What is expected
Please transcribe exactly, and only, the lines of the data below between the line holding "Detailní informace (212, 641)" and the line holding "Zpracování osobních údajů (319, 2499)", inclusive.

Provided data
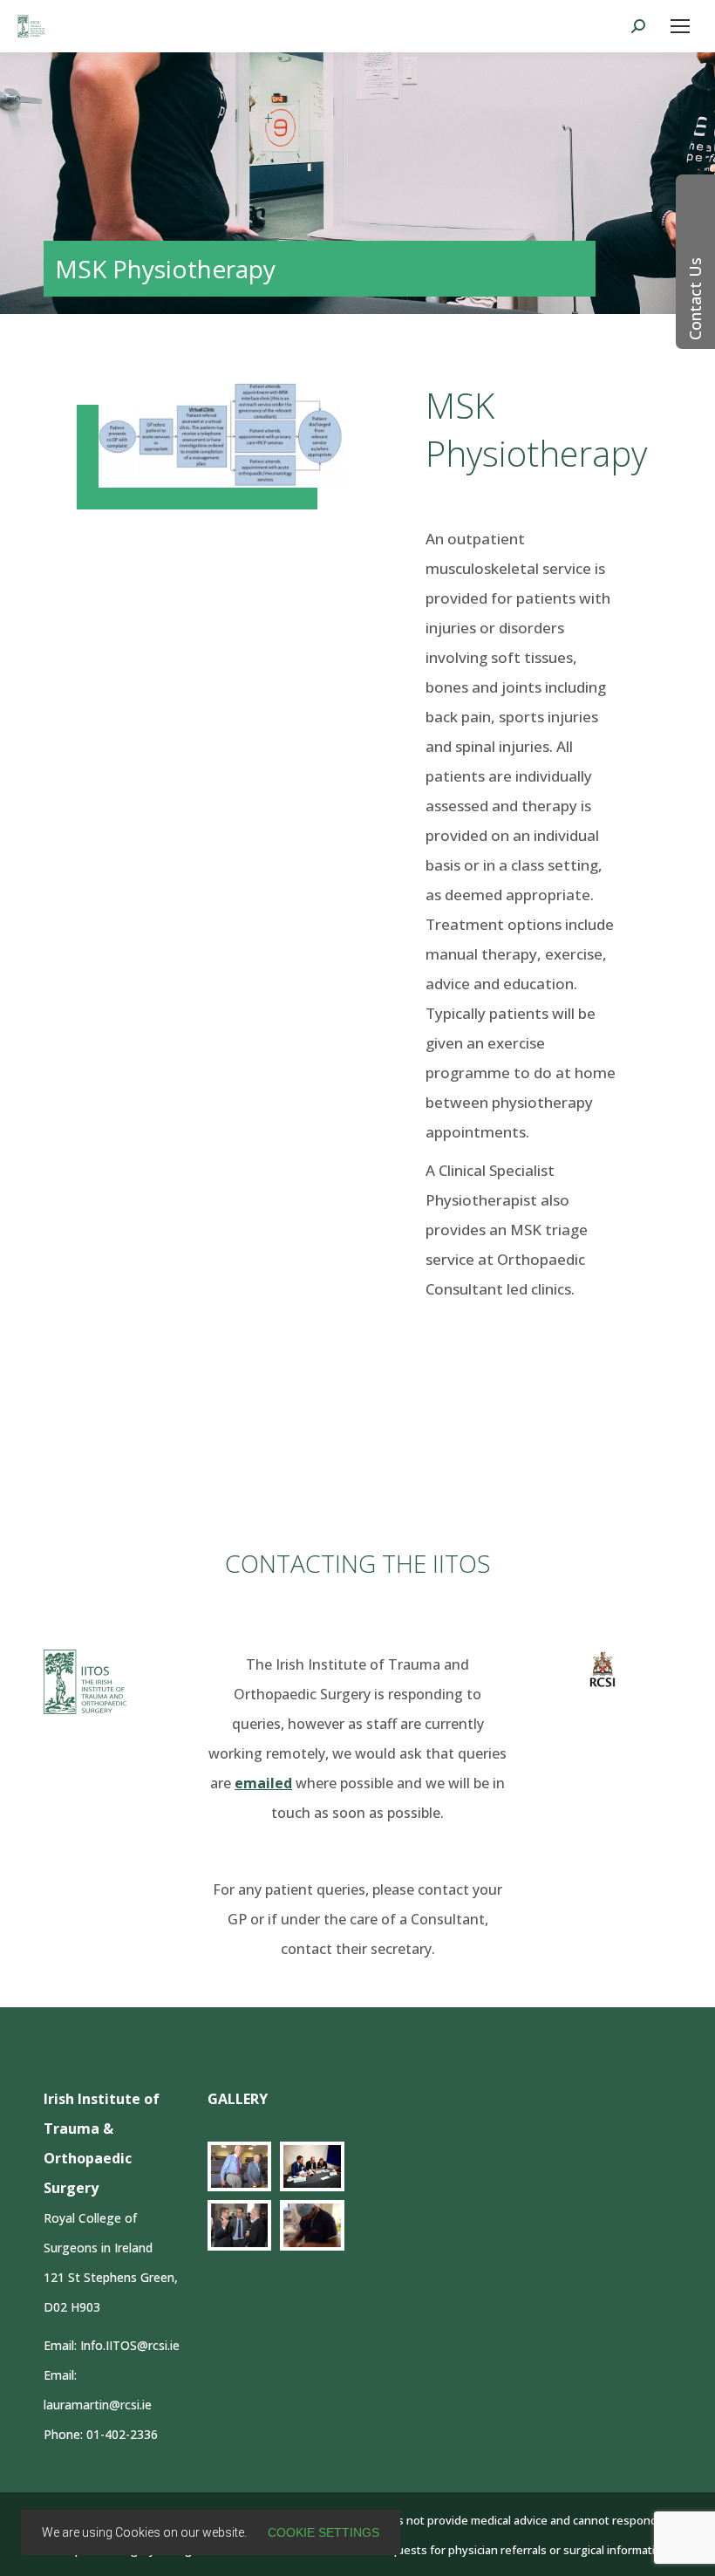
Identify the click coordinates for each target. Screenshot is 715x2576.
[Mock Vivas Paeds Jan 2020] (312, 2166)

---

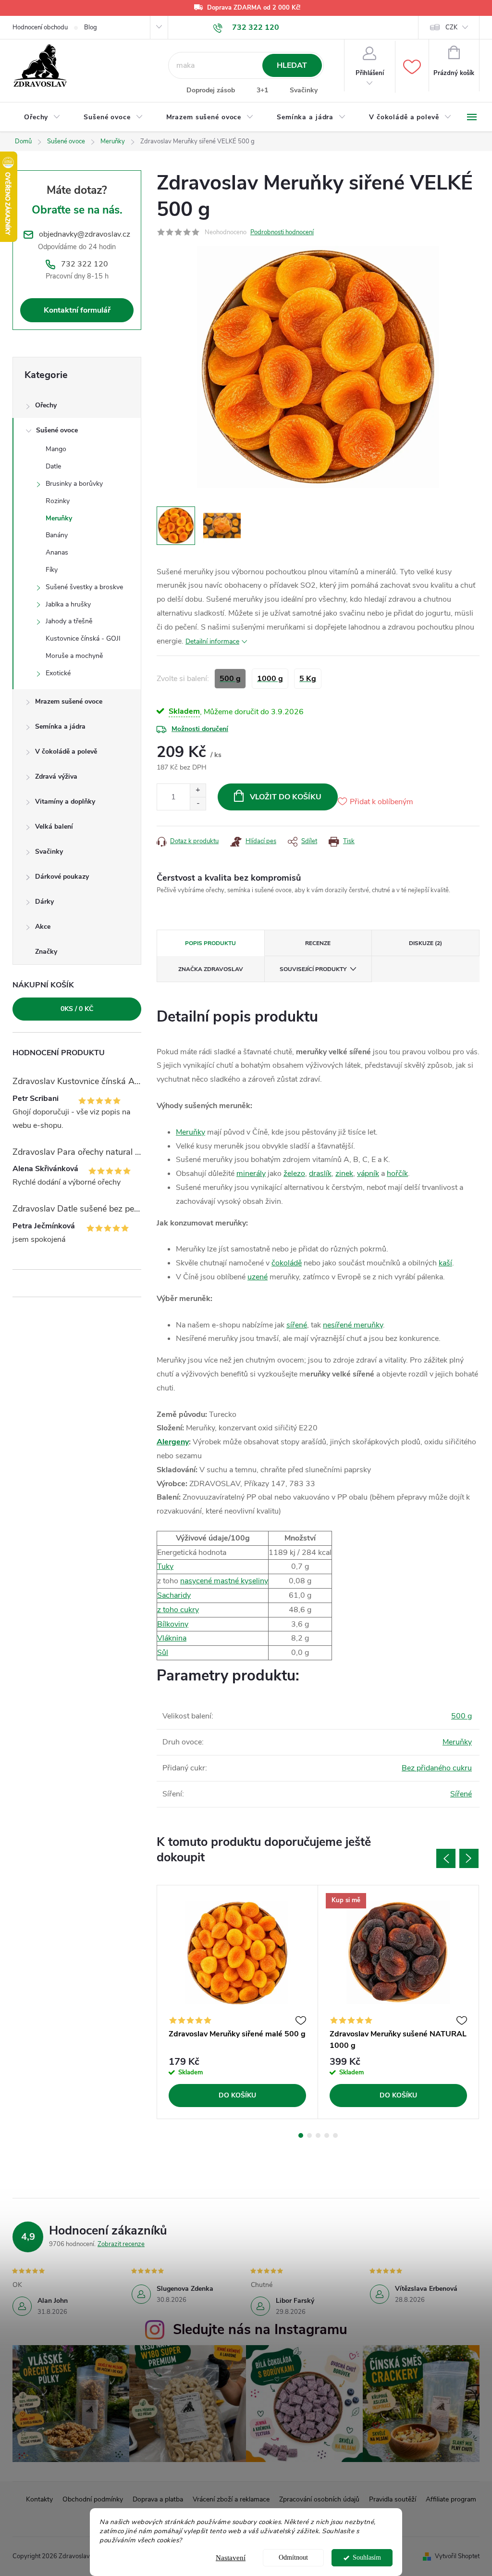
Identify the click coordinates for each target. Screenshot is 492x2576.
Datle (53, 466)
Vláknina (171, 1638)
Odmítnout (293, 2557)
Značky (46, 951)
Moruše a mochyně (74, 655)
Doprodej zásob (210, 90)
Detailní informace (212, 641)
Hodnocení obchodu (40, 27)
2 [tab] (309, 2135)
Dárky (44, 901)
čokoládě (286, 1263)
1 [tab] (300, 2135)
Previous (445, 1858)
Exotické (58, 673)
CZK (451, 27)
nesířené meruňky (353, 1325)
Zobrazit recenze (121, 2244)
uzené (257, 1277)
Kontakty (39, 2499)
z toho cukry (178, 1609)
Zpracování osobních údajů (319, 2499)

Finished task
Detailní informace (212, 641)
Hodnocení obchodu (40, 27)
2 [tab] (309, 2135)
Dárky (44, 901)
čokoládě (286, 1263)
1 [tab] (300, 2135)
Previous (445, 1858)
Exotické (58, 673)
CZK (451, 27)
nesířené meruňky (353, 1325)
Zobrazit recenze (121, 2244)
uzené (257, 1277)
Kontakty (39, 2499)
z toho cukry (178, 1609)
Zpracování osobních údajů (319, 2499)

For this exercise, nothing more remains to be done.